The over-egging of the pudding is particularly tiresome, it does seem that there is a tendency to develop entire theories on the flimsiest evidence. Some historians also fall into this particular trap but there is a growing trend which emphasises the things that we don’t actually know rather than those which we can only guess about. I’m not inherently against speculation but I am of the view that authors should make it clear when speculation is taking place.
I have tried to be reasonably broad in my reading, I’ve engaged with works about individual poets, about groups of poets, works with a political bent and those with a theological/philosophical angle and none of these have lived up to the promises set out in the introduction. Some of this can be very dispiriting, I’ve been taken through many pages of context and supporting evidence only to arrive at a ‘point’ that is so small as to be meaningless. I’ve been through pages of ideologically right-on posturing to arrive at a ‘point’ that is laughably wrong (as in factually incorrect).
We now come to specialisms and context. I am familiar with the history of this particular period and am therefore reasonably aware when authors provide only partial or inaccurate context. There may however be many readers who ‘only’ have a background in literature and would often struggle to make a judgement about the context that is provided. I’m not suggesting that this is deliberate but too often sweeping generalisations are made in order to prove a (usually speculative) theory. The other side of the coin is represented by J H Prynne who spends many pages in his ‘Love III’ commentary emphasising just how complex and obscure certain theological debates were in the 1620s.

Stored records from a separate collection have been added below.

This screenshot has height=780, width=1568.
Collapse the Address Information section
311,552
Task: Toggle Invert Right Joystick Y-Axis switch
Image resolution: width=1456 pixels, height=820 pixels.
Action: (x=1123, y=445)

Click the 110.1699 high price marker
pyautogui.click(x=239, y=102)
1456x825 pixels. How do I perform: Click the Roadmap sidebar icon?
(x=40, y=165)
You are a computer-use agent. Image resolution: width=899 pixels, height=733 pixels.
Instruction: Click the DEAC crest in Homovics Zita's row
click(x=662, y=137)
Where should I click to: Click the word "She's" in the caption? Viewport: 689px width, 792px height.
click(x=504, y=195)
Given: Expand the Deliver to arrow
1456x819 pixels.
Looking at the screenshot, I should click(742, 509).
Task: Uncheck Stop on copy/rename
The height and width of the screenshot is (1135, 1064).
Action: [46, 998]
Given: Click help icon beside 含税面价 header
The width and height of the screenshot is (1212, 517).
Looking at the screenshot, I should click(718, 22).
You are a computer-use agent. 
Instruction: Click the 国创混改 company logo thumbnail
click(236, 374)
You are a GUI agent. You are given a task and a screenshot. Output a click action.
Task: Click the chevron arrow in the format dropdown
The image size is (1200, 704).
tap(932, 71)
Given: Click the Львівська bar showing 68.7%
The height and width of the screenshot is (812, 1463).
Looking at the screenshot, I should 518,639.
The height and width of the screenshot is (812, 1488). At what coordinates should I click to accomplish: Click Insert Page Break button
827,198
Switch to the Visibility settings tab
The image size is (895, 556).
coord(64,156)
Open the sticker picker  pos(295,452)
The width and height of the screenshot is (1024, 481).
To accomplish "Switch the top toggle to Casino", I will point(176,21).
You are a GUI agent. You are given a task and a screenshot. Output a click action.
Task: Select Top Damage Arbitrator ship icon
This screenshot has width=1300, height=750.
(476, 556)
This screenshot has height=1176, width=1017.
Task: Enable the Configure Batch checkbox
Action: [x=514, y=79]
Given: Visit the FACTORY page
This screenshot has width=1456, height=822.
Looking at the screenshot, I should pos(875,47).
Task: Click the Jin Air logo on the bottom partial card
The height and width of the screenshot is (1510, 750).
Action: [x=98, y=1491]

we now come to over-complication which is usually due to putting forward a hypothesis on very, very thin evidence but can also stem from being overly-enamoured with theory. The love of theory is (to say the least) unfortunate because it can often deter the hapless reader (me) who ‘just’ wants to know a bit more about the poems. I could go on for a very long time about how the work of Edmund Spenser has been hijacked and fought over by various theoretical perspectives to such an extent that the poetry has been largely forgotten, looking at recent academic work would lead the neutral observer to conclude that Spenser only ever wrote about Ireland and that this was done in order to promote and strengthen a profoundly dodgy (technical term) imperial project. Needless to say a few critics have attempted to buck this trend but they do tend to get swamped by this kind of errant nonsense.
I’m not in any way adverse to theory but do nevertheless feel that theoretical concerns should be used to inform our understanding of the work and not the other way round. Literary theorists also suffer in the main from a very simplistic view of how things work/worked in the real world. There seems to be a number of straight lines that go from society to any particular poem, so we have a burgeoning economy or a flourishing legal profession or religious controversy having a direct and discernible influence on the way that poems are put together. I shouldn’t really need to point out that life is inherently messy and doesn’t always follow the lines that we draw for it. The refusal of some literary critics (from a variety of theoretical perspectives) to understand and accommodate this unfortunate fact is especially frustrating.
It’s also interesting to note that historians tend to do better on poets than literary critics do on history. Roy Foster has produced the definitive work on Yeats and Edward Thompson’s book on Blake and the Muggletoniansis an absolute delight.
In conclusion, with a few honourable exceptions, the academy continues to produce work about poetry that is incredibly introspective and usually inaccurate. This does enormous disservice to the work and to the interested but non-academic reader.